Information
§

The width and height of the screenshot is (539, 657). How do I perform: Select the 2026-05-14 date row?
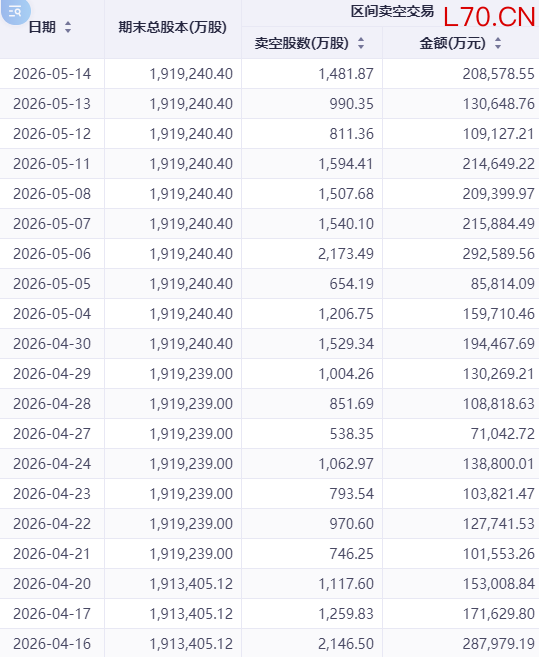(x=270, y=74)

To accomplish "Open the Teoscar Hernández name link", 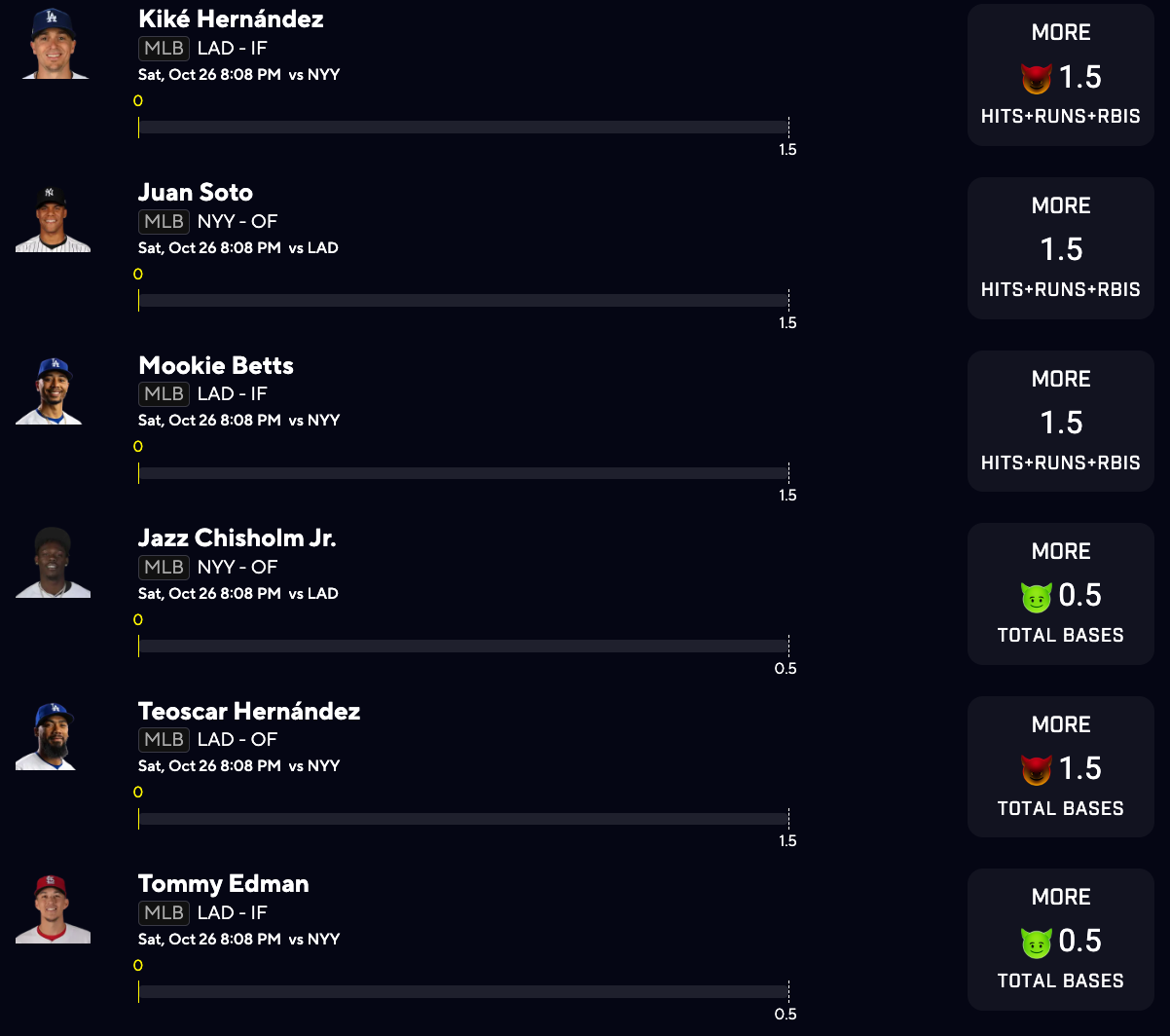I will [249, 711].
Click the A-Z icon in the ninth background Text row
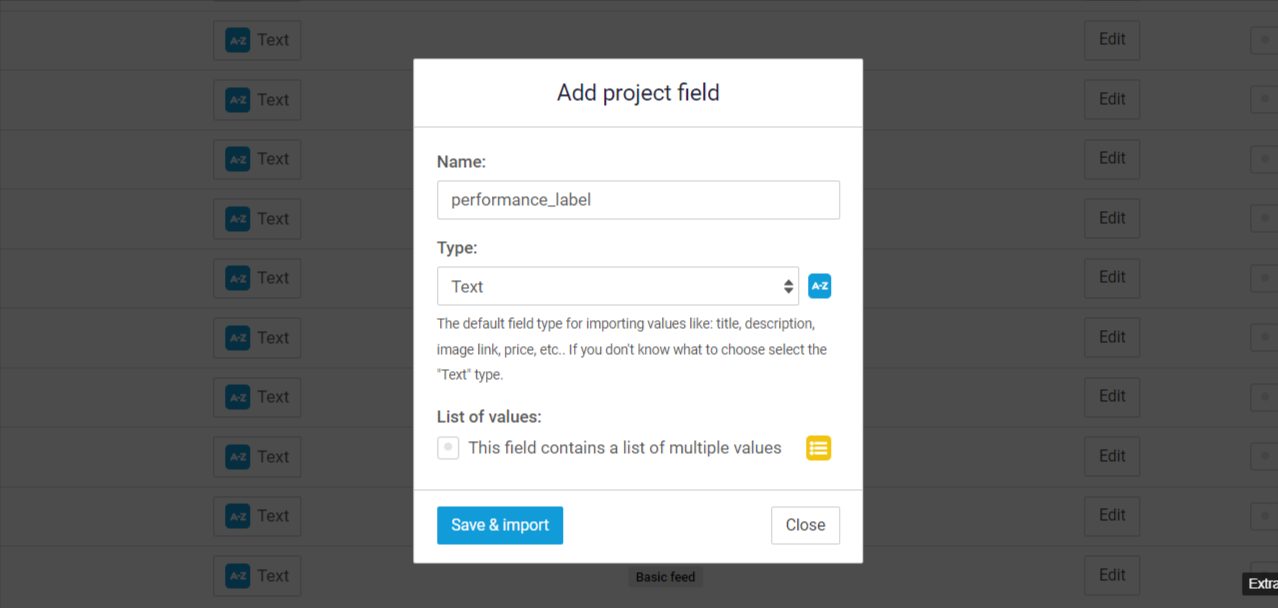 (x=237, y=516)
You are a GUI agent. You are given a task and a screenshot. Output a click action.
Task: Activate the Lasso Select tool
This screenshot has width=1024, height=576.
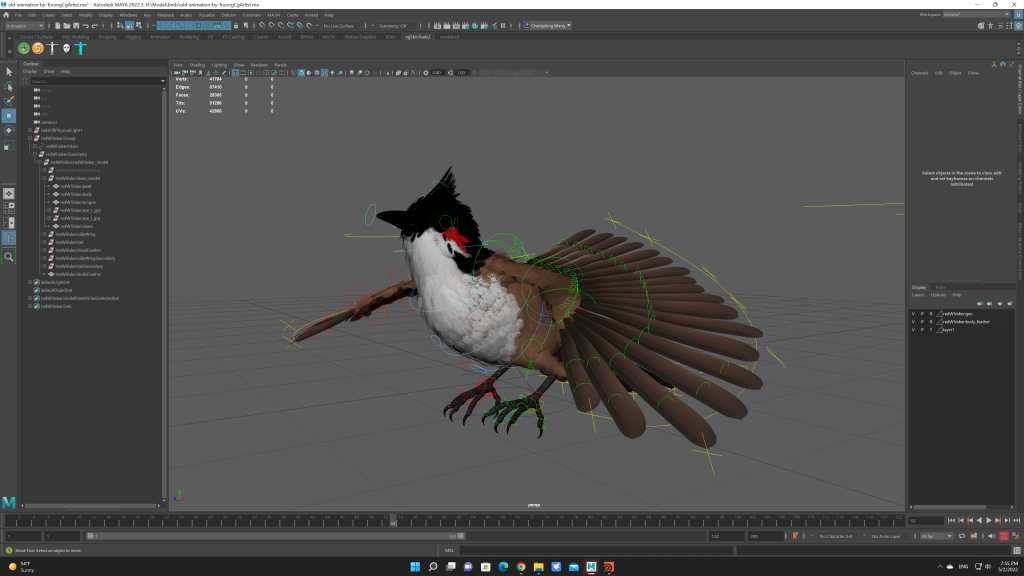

§

Instructions to follow
Please return, without any change, the lines from the line containing "Click the A-Z" through the last line of the entries, dropping the pictures.

Response to the task
Click the A-Z icon in the ninth background Text row
 (x=237, y=516)
You are a GUI agent. You are given a task and a screenshot. Output a click action.
Task: Activate the Lasso Select tool
This screenshot has width=1024, height=576.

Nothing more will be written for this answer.